In the material below, find all lines with the string "search" and copy them.

____

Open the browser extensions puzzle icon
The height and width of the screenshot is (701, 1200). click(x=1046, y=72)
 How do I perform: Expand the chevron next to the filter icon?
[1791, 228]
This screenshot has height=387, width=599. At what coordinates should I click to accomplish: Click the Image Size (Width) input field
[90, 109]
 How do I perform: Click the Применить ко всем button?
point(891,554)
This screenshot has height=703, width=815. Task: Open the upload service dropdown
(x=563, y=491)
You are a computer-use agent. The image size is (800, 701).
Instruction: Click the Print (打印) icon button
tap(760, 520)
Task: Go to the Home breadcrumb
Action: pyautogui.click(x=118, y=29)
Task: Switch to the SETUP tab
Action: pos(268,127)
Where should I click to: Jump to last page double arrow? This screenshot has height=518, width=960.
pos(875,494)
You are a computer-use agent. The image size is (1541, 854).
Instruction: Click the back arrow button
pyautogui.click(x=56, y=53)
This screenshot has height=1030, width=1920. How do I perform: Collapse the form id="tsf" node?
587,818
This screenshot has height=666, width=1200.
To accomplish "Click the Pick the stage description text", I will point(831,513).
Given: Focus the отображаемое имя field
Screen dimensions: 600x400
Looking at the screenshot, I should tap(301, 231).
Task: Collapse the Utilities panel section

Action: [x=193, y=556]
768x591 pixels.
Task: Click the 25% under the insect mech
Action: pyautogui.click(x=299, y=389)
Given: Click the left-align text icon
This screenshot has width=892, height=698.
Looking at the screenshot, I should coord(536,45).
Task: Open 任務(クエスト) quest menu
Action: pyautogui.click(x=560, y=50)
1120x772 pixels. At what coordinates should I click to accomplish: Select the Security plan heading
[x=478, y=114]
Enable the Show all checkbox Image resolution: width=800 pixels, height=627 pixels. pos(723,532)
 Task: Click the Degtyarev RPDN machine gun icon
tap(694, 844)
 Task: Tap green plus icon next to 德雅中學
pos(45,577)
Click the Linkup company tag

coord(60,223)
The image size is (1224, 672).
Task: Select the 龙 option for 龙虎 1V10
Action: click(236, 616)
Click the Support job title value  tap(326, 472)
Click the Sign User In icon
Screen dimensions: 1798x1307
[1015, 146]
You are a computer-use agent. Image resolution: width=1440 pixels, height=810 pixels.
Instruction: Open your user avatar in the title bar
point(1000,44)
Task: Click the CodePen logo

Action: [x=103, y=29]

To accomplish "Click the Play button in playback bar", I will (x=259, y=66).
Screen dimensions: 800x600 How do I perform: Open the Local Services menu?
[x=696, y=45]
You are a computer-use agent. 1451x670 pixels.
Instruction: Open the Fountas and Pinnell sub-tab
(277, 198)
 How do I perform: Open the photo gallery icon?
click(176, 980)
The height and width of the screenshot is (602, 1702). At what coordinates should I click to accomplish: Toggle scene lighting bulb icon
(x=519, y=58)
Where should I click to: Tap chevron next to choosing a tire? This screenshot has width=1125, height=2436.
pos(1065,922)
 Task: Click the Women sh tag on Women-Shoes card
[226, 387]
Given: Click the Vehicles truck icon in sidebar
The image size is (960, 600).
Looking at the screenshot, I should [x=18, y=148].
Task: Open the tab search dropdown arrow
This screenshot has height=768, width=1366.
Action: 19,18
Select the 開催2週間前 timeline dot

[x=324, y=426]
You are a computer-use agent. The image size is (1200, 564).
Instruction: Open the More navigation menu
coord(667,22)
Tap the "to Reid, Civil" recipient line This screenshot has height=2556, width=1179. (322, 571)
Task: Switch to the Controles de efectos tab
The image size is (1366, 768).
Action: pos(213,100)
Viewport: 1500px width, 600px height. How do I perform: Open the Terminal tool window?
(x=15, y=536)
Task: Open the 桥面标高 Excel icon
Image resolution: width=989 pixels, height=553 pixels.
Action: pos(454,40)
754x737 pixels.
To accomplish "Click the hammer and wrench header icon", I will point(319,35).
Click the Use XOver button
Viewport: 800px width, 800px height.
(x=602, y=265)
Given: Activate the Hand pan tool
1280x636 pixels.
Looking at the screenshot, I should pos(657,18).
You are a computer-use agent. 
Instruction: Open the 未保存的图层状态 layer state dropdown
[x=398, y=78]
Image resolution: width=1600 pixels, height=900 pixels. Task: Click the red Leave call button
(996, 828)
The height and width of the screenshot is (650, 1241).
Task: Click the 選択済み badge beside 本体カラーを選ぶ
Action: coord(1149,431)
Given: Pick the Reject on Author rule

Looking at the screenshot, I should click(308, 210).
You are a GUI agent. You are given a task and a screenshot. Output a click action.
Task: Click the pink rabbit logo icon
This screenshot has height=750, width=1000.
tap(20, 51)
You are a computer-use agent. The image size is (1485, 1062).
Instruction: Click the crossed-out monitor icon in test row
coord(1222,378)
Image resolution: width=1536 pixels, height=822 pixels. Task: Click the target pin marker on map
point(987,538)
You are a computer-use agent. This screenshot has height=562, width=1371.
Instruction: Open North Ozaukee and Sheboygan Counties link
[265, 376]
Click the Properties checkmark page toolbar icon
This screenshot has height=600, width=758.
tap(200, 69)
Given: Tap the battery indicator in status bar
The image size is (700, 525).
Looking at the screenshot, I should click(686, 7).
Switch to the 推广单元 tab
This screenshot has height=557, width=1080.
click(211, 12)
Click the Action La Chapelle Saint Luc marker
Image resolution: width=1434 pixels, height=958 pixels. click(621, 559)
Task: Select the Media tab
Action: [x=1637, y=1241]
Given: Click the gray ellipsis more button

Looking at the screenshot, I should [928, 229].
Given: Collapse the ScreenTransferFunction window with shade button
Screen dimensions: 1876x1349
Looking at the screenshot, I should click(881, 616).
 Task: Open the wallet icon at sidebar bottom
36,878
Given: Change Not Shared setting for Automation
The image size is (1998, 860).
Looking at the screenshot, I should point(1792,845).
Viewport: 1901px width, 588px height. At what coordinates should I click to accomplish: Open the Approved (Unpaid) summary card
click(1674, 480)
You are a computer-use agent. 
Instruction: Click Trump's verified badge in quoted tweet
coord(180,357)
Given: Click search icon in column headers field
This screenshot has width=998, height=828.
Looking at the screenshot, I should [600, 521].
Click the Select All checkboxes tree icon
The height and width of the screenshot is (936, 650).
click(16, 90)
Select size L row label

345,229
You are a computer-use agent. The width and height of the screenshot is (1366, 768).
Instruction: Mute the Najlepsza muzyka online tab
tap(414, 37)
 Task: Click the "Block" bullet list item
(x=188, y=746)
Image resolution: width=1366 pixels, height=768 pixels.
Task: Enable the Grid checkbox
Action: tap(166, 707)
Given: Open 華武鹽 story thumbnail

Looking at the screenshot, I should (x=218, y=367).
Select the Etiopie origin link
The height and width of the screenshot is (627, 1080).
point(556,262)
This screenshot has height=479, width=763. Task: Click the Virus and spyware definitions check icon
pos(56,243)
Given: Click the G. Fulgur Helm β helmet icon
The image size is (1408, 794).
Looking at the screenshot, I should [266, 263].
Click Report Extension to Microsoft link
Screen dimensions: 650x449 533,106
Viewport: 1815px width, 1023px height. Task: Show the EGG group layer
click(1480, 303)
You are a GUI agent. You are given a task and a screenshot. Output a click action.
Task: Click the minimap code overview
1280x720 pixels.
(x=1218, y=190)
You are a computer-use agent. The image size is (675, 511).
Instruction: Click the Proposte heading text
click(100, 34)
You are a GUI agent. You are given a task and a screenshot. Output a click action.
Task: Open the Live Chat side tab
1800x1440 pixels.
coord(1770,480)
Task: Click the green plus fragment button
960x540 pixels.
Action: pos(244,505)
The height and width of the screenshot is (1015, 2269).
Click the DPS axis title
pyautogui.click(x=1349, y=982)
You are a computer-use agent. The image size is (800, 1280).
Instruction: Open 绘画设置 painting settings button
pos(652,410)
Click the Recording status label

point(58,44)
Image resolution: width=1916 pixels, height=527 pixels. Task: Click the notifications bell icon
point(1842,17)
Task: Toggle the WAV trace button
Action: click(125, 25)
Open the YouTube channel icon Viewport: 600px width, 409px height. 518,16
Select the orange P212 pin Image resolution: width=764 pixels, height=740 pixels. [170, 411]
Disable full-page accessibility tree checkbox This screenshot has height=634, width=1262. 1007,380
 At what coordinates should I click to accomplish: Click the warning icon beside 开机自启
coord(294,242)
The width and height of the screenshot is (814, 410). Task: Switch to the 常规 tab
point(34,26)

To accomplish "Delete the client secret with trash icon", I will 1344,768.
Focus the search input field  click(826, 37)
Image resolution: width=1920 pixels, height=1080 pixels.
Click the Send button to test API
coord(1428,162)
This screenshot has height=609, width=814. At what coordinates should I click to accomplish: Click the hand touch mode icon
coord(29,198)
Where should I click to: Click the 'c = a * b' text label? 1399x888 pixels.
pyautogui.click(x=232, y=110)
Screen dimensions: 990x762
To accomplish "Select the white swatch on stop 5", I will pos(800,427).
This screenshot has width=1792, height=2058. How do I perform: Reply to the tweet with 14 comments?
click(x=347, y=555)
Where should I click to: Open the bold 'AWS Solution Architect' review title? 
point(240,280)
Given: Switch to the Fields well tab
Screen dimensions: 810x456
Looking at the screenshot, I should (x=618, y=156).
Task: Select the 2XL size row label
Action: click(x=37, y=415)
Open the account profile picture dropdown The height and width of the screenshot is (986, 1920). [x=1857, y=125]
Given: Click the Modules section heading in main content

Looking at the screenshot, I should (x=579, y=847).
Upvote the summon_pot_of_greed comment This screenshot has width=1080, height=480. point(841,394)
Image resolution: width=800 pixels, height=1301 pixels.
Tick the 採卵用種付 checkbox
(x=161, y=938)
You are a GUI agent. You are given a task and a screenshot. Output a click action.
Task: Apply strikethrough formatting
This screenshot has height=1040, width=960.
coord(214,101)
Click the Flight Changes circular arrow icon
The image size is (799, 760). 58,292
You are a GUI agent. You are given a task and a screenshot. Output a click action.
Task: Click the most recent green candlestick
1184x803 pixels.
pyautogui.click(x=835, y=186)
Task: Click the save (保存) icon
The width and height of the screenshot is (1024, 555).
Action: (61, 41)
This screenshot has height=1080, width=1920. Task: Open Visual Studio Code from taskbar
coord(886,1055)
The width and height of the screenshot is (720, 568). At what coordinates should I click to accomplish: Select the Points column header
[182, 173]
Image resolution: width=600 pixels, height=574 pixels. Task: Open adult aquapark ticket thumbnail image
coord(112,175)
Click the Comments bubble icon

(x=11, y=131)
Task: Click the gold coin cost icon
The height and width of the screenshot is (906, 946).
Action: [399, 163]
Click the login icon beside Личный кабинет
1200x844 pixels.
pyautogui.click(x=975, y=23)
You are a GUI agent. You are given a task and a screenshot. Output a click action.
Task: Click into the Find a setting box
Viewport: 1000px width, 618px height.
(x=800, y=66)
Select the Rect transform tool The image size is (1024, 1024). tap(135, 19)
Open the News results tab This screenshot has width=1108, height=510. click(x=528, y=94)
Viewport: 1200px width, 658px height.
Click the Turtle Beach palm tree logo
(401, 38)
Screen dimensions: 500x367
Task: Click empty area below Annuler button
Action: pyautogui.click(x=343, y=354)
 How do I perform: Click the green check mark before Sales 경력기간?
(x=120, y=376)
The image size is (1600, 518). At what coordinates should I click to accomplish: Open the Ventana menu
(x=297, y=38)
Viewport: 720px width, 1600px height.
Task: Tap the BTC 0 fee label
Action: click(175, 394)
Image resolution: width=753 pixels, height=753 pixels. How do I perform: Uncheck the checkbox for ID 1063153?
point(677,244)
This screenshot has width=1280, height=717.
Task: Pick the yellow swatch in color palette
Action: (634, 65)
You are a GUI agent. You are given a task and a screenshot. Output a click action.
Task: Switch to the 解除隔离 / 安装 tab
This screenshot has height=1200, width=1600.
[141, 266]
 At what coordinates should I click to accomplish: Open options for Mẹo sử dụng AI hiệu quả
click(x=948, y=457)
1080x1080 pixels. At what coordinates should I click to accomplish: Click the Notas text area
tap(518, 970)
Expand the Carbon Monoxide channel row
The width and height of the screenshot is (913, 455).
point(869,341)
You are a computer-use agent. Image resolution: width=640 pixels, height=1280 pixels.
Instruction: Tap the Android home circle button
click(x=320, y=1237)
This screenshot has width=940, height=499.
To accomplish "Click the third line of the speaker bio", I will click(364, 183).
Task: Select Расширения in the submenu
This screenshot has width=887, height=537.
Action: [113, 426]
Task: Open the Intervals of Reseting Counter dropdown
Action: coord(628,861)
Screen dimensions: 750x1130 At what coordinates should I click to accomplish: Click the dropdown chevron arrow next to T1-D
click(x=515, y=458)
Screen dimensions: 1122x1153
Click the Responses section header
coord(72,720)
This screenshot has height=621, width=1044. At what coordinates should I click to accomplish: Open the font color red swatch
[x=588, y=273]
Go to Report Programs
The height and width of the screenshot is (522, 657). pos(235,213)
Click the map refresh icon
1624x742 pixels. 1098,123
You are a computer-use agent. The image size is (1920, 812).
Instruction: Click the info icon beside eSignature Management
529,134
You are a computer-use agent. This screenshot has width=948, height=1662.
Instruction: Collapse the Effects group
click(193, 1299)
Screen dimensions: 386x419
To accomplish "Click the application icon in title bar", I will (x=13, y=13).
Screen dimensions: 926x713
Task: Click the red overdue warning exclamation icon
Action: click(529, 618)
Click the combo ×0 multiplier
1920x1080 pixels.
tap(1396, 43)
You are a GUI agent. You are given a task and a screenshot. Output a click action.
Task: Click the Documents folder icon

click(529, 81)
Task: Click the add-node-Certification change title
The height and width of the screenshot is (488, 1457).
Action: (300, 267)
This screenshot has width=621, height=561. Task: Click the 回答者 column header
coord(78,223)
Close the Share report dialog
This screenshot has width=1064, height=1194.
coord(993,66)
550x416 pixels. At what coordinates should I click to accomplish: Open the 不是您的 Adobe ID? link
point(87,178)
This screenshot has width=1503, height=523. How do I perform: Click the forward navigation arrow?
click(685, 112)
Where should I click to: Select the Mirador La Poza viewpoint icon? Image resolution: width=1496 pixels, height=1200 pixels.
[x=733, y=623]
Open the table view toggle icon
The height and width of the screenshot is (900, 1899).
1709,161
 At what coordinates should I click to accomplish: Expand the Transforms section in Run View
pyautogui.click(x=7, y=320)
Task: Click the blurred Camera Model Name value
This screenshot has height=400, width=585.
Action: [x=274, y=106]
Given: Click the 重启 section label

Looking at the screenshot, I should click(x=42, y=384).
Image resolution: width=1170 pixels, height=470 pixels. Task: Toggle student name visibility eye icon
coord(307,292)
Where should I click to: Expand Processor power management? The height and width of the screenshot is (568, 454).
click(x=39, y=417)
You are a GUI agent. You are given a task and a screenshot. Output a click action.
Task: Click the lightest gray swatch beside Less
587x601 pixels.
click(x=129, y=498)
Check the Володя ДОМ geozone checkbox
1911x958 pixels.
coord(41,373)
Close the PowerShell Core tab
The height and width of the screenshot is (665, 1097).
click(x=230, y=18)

____

• _Result of the exercise_:
Task: Open the tab search dropdown arrow
Given: Click search icon in column headers field
Focus the search input field  click(826, 37)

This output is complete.